[WORK ITEM]: Scan the lines below for the string "image" and report how many lines contain it, giving only the number.

[SUPPLIED RECORDS]:
Content starts
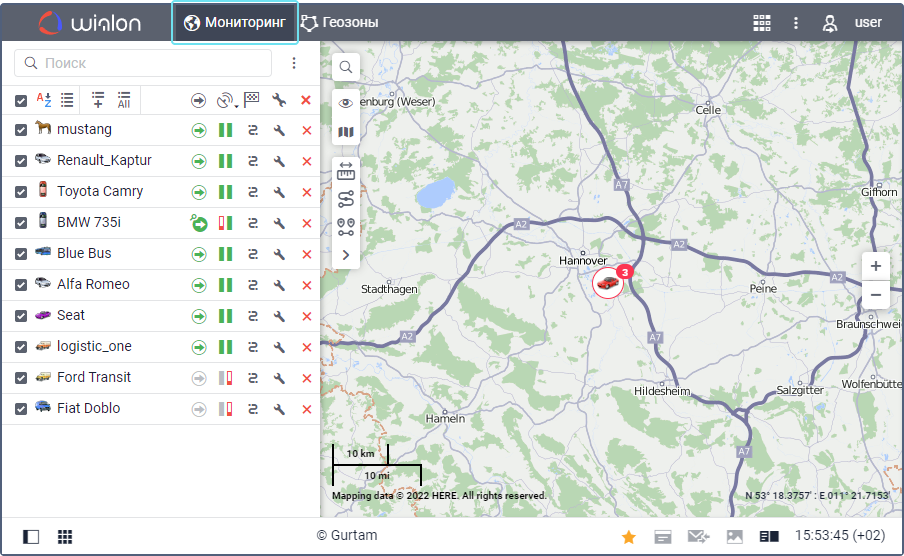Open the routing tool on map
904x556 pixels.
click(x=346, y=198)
Content ends
Content starts
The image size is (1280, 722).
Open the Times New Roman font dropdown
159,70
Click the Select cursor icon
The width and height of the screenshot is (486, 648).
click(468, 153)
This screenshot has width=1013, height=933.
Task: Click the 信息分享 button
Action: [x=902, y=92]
Content ends
Content starts
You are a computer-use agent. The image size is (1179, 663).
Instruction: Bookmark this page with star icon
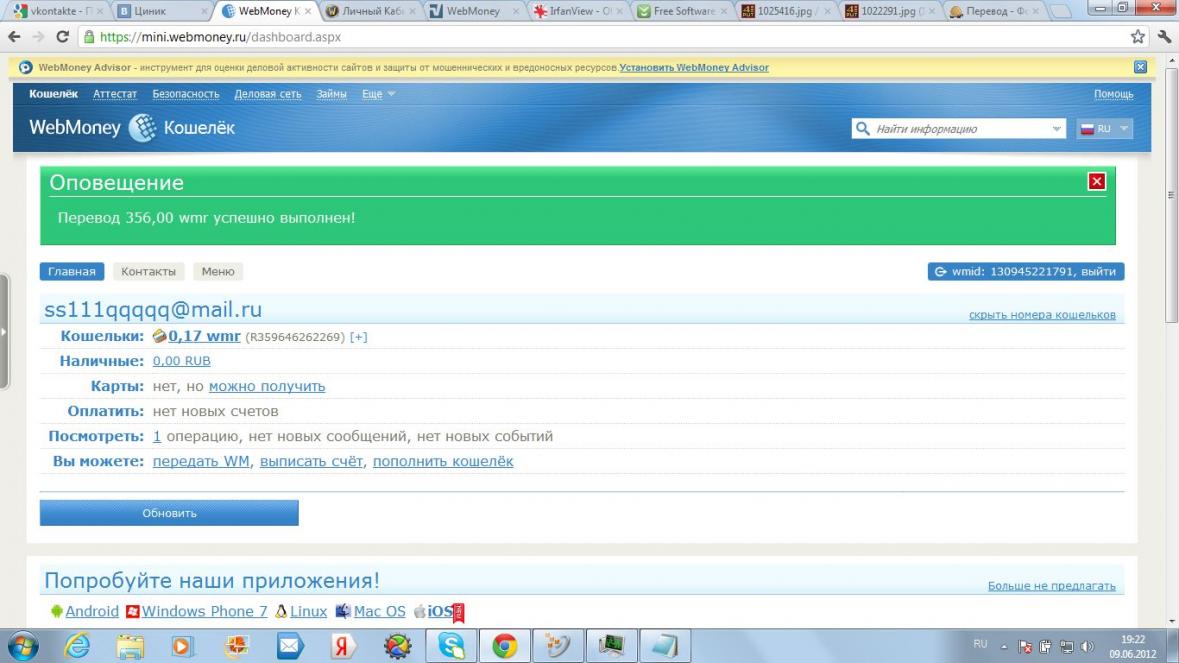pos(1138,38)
Content ends
[ANSWER AREA]: 2